Keyword: cooler box, cooling load, COP, thermoelectric

PENDAHULUAN

Kotak pendingin atau cooler box adalah perangkat yang digunakan untuk menyimpan dan menjaga bahan tetap dingin dan segar. Kotak pendingin sudah banyak digunakan oleh masyarakat untuk mendinginkan produk hasil pertanian dan perikanan, makanan, dan minuman agar tetap segar (Delly et al., 2016). Pada umumnya, ruang dari kotak pendingin didinginkan dengan menggunakan es atau cacahan es yang disimpan di dalamnya.
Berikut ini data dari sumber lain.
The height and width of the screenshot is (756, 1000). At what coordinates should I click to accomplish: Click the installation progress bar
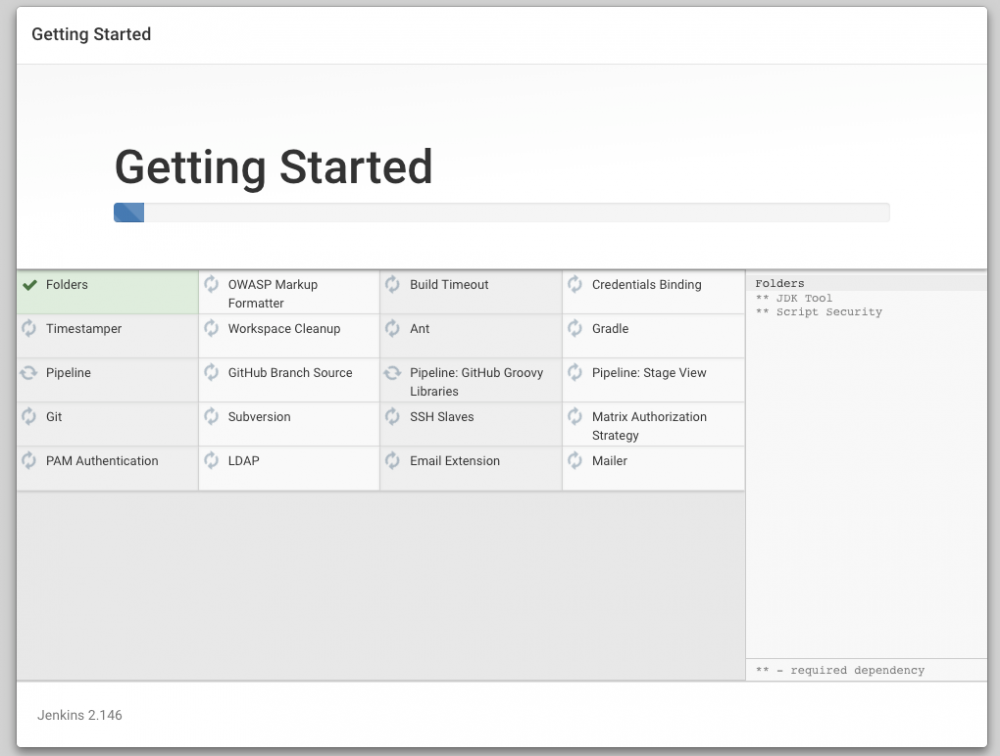tap(501, 212)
Salah satu upaya pengembangan sumber pendingin untuk kotak pendingin adalah menggunakan modul

termoelektrik yang memanfaatkan efek Peltier (Mainil et al., 2015).

Peltier merupakan modul TEC (Thermoelectric Cooler) yang umumnya dibungkus oleh keramik tipis berisi bismuth telluride yang memiliki 2 bagian berbeda, yaitu bagian dingin dan bagian panas (Syukrillah et al., 2016). Pendingin termoelektrik adalah solid state technology yang bisa menjadi alternatif teknologi pendingin yang ramah lingkungan, tahan lama, kompak, perawatan mudah, dan bisa digunakan dalam skala besar dan kecil/portabel (Mirmanto et al., 2019).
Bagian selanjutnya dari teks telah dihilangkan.